Laboratory Services Section, Department of Transfusion Medicine, NIH Clinical Center, National Institutes of Health, Bethesda, MD, 20892, USA.
Bioinformatics and Computational Biosciences Branch, Office of Cyber Infrastructure and Computational Biology, National Institute of Allergy and Infectious Diseases, Bethesda, MD, USA.
J Transl Med. 2019 Feb 11;17(1):43. doi: 10.1186/s12967-019-1791-9.
Sequence information generated from next generation sequencing is often computationally phased using haplotype-phasing algorithms. Utilizing experimentally derived allele or haplotype information improves this prediction, as routinely used in HLA typing. We recently established a large dataset of long ERMAP alleles, which code for protein variants in the Scianna blood group system. We propose the phylogeny of this set of 48 alleles and identify evolutionary steps to derive the observed alleles.

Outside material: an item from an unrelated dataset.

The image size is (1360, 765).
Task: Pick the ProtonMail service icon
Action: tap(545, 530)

The nucleotide sequence of > 21 kb each was used for all physically confirmed 48 ERMAP alleles that we previously published. Full-length sequences were aligned and variant sites were extracted manually. The Bayesian coalescent algorithm implemented in BEAST v1.8.3 was used to estimate a coalescent phylogeny for these variants and the allelic ancestral states at the internal nodes of the phylogeny.
The phylogenetic analysis allowed us to identify the evolutionary relationships among the 48 ERMAP alleles, predict 4243 potential ancestral alleles and calculate a posterior probability for each of these unobserved alleles. Some of them coincide with observed alleles that are extant in the population.

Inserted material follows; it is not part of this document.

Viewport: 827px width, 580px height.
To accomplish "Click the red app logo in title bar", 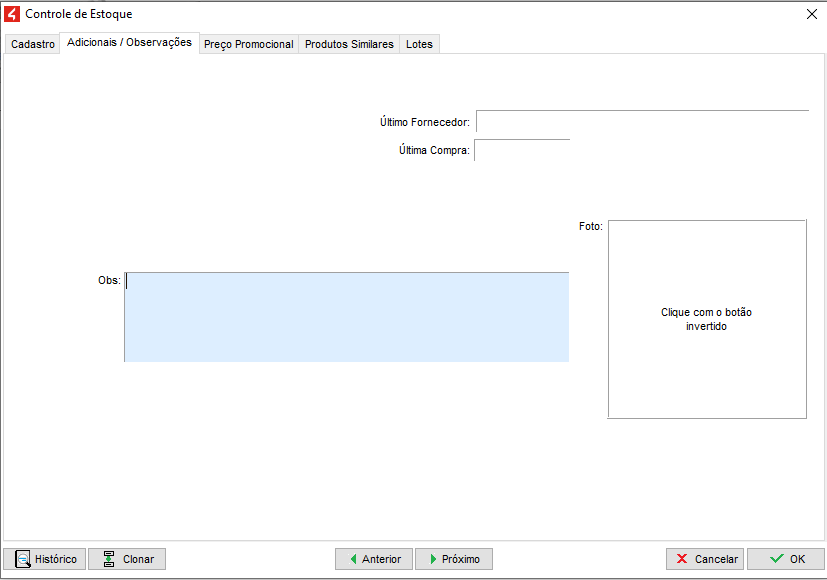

Our proposed strategy places known alleles in a phylogenetic framework, allowing us to describe as-yet-undiscovered alleles. In this new approach, which relies heavily on the accuracy of the alleles used for the phylogenetic analysis, an expanded set of predicted alleles can be used to infer alleles when large genotype data are analyzed, as typically generated by high-throughput sequencing. The alleles identified by studies like ours may be utilized in designing of microarray technologies, imputing of genotypes and mapping of next generation sequencing data.
下一代测序产生的序列信息通常使用单倍型相位算法进行计算相位。利用实验得出的等位基因或单倍型信息可以改善这种预测,这在 HLA 分型中经常使用。我们最近建立了一个包含大量长 ERMAP 等位基因的数据集,这些等位基因编码 Scianna 血型系统中的蛋白质变体。我们提出了这组 48 个等位基因的系统发育,并确定了推导观察到的等位基因的进化步骤。

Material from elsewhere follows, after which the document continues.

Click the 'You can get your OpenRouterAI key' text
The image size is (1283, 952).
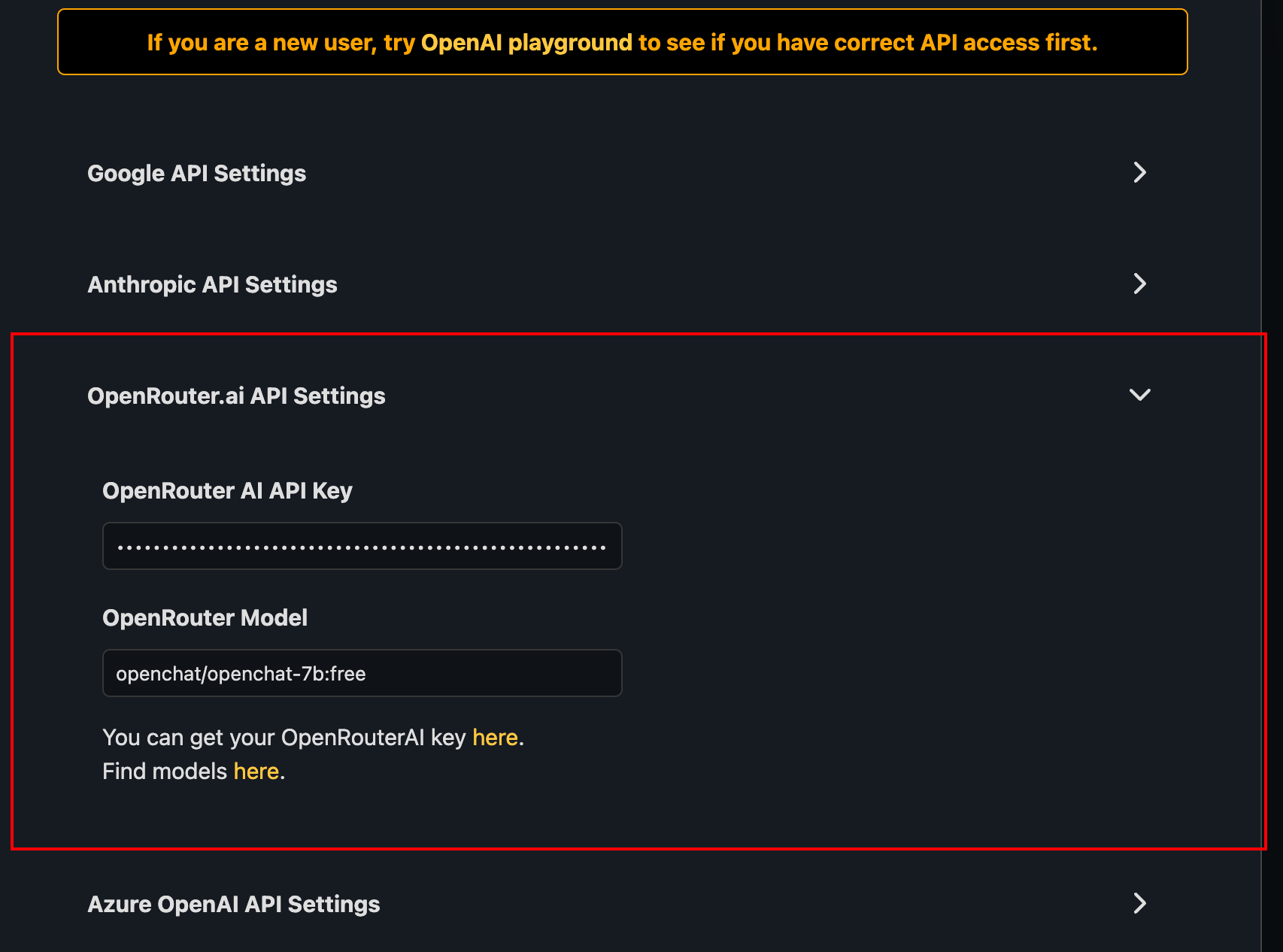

我们之前发表的所有经过物理确认的 48 个 ERMAP 等位基因,每个等位基因的核苷酸序列都超过 21kb。使用全序列进行比对,并手动提取变异位点。贝叶斯合并算法(在 BEAST v1.8.3 中实现)用于估计这些变体的合并系统发育,以及系统发育内部节点的等位基因祖先状态。
系统发育分析使我们能够确定 48 个 ERMAP 等位基因之间的进化关系,预测 4243 个潜在的祖先等位基因,并为每个未观察到的等位基因计算后验概率。其中一些与现存于人群中的观察到的等位基因吻合。
我们提出的策略将已知的等位基因置于系统发育框架中,使我们能够描述尚未发现的等位基因。在这种新方法中,严重依赖于用于系统发育分析的等位基因的准确性,可以在分析大型基因型数据时使用扩展的预测等位基因集来推断等位基因,如高通量测序通常产生的。像我们这样的研究中确定的等位基因可以用于设计微阵列技术、基因型推断和下一代测序数据的映射。